Copy the rows word for word, from the first row through the line containing "The height and width of the screenshot is (529, 768).", with both ends included.

◆ **Data items**:
........

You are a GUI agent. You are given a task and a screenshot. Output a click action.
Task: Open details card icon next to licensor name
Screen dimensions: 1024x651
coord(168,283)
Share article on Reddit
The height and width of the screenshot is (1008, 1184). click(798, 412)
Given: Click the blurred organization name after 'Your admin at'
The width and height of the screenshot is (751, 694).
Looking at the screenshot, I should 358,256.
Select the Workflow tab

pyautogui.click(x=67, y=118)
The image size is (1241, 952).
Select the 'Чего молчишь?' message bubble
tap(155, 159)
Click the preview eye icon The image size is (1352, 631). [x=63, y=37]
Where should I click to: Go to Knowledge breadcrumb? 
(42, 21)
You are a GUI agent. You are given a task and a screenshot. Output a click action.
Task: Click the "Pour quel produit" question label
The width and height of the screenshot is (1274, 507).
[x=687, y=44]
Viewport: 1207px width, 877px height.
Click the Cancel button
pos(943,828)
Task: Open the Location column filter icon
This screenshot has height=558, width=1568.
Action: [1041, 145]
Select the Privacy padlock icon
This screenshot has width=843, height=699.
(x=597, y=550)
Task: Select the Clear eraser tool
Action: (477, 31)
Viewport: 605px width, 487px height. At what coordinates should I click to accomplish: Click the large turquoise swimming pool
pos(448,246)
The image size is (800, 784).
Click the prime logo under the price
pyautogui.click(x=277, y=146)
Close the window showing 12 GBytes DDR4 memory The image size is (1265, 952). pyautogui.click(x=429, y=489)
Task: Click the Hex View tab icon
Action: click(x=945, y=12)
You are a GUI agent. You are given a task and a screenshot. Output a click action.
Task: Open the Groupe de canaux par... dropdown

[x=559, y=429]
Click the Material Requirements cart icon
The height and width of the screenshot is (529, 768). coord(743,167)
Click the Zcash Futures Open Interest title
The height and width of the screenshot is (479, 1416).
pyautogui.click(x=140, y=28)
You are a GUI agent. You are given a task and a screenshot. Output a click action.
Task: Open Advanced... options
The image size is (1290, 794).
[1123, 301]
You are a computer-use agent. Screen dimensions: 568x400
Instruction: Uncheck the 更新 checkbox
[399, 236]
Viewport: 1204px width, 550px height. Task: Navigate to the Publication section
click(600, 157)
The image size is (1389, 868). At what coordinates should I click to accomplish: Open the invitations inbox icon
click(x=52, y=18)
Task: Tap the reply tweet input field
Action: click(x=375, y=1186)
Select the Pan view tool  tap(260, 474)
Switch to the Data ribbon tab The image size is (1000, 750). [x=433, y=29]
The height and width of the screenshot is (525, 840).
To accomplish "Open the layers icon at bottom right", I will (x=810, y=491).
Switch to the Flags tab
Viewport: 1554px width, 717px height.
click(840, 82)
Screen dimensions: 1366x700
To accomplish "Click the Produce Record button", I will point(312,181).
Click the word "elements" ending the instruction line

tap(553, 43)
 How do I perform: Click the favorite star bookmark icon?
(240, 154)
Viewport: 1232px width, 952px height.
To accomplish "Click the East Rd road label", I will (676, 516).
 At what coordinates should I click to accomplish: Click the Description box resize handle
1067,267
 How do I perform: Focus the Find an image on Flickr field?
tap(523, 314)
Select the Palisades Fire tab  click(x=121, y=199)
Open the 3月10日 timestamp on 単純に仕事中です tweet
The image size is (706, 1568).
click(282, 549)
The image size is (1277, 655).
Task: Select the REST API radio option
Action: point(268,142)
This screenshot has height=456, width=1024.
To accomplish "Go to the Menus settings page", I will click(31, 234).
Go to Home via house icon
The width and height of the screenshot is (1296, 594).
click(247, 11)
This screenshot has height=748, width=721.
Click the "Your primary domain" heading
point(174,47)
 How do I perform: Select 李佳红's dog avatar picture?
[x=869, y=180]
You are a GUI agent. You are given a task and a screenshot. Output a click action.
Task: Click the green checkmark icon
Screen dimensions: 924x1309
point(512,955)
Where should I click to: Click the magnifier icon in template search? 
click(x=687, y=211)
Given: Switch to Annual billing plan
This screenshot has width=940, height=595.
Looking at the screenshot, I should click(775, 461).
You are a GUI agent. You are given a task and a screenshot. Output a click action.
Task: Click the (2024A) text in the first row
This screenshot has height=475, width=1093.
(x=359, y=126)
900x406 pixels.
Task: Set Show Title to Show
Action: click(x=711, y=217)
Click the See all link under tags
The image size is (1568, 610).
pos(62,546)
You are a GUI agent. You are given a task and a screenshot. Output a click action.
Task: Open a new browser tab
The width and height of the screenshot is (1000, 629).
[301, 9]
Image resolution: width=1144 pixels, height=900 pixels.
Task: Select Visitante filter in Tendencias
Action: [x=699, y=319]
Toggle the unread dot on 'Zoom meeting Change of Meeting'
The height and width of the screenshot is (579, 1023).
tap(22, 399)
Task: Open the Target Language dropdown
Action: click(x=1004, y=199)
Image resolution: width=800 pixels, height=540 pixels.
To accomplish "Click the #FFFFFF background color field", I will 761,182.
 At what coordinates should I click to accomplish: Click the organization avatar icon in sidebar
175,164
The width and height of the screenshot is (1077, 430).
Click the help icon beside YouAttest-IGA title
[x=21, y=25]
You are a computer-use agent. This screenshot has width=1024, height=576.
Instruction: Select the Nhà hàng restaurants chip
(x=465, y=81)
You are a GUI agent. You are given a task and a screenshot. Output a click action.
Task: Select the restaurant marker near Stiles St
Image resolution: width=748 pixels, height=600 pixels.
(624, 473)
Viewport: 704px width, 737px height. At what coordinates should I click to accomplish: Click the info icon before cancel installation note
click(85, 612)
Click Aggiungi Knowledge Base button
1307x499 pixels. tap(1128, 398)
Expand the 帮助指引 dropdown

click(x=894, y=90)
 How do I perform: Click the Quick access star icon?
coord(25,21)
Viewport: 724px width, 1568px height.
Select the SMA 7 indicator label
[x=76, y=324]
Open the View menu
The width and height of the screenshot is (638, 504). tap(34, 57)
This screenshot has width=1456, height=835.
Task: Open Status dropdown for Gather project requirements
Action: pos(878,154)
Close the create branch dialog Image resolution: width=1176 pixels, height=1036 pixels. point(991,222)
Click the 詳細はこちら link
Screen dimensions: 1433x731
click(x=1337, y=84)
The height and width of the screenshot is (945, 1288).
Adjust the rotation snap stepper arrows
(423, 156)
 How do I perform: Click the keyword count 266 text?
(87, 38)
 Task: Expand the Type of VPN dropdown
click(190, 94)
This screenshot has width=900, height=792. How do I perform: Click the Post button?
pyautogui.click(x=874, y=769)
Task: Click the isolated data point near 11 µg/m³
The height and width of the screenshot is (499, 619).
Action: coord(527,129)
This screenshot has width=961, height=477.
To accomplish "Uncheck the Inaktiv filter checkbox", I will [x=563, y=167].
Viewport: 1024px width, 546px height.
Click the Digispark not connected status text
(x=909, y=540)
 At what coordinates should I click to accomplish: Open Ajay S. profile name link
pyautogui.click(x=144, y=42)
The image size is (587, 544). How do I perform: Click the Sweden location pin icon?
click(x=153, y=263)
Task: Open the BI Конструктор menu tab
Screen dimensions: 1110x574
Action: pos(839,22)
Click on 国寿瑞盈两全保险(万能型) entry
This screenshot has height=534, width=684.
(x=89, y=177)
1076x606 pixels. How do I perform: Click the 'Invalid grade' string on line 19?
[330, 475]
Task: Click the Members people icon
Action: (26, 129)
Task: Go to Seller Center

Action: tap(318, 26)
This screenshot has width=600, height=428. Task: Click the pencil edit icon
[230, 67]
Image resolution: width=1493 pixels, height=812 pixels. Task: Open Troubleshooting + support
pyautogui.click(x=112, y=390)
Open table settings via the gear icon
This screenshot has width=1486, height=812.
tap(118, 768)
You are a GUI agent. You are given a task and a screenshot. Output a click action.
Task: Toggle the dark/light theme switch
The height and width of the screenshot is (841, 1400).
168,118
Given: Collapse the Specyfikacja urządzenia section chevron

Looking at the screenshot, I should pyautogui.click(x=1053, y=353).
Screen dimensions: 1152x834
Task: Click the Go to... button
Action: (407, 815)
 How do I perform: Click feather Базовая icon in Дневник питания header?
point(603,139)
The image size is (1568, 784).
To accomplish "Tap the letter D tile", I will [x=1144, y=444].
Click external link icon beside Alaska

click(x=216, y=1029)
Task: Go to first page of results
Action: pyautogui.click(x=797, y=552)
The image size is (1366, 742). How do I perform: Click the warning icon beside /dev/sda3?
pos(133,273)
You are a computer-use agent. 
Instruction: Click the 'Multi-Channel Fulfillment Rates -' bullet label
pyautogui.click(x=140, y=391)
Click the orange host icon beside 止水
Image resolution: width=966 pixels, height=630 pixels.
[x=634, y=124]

........

◆ **EXERCISE ANSWER**:
You are a GUI agent. You are given a task and a screenshot. Output a click action.
Task: Open details card icon next to licensor name
Screen dimensions: 1024x651
coord(168,283)
Share article on Reddit
The height and width of the screenshot is (1008, 1184). click(798, 412)
Given: Click the blurred organization name after 'Your admin at'
The width and height of the screenshot is (751, 694).
Looking at the screenshot, I should 358,256.
Select the Workflow tab

pyautogui.click(x=67, y=118)
The image size is (1241, 952).
Select the 'Чего молчишь?' message bubble
tap(155, 159)
Click the preview eye icon The image size is (1352, 631). [x=63, y=37]
Where should I click to: Go to Knowledge breadcrumb? 
(42, 21)
You are a GUI agent. You are given a task and a screenshot. Output a click action.
Task: Click the "Pour quel produit" question label
The width and height of the screenshot is (1274, 507).
[x=687, y=44]
Viewport: 1207px width, 877px height.
Click the Cancel button
pos(943,828)
Task: Open the Location column filter icon
This screenshot has height=558, width=1568.
Action: [1041, 145]
Select the Privacy padlock icon
This screenshot has width=843, height=699.
(x=597, y=550)
Task: Select the Clear eraser tool
Action: (477, 31)
Viewport: 605px width, 487px height. At what coordinates should I click to accomplish: Click the large turquoise swimming pool
pos(448,246)
The image size is (800, 784).
Click the prime logo under the price
pyautogui.click(x=277, y=146)
Close the window showing 12 GBytes DDR4 memory The image size is (1265, 952). pyautogui.click(x=429, y=489)
Task: Click the Hex View tab icon
Action: click(x=945, y=12)
You are a GUI agent. You are given a task and a screenshot. Output a click action.
Task: Open the Groupe de canaux par... dropdown

[x=559, y=429]
Click the Material Requirements cart icon
The height and width of the screenshot is (529, 768). coord(743,167)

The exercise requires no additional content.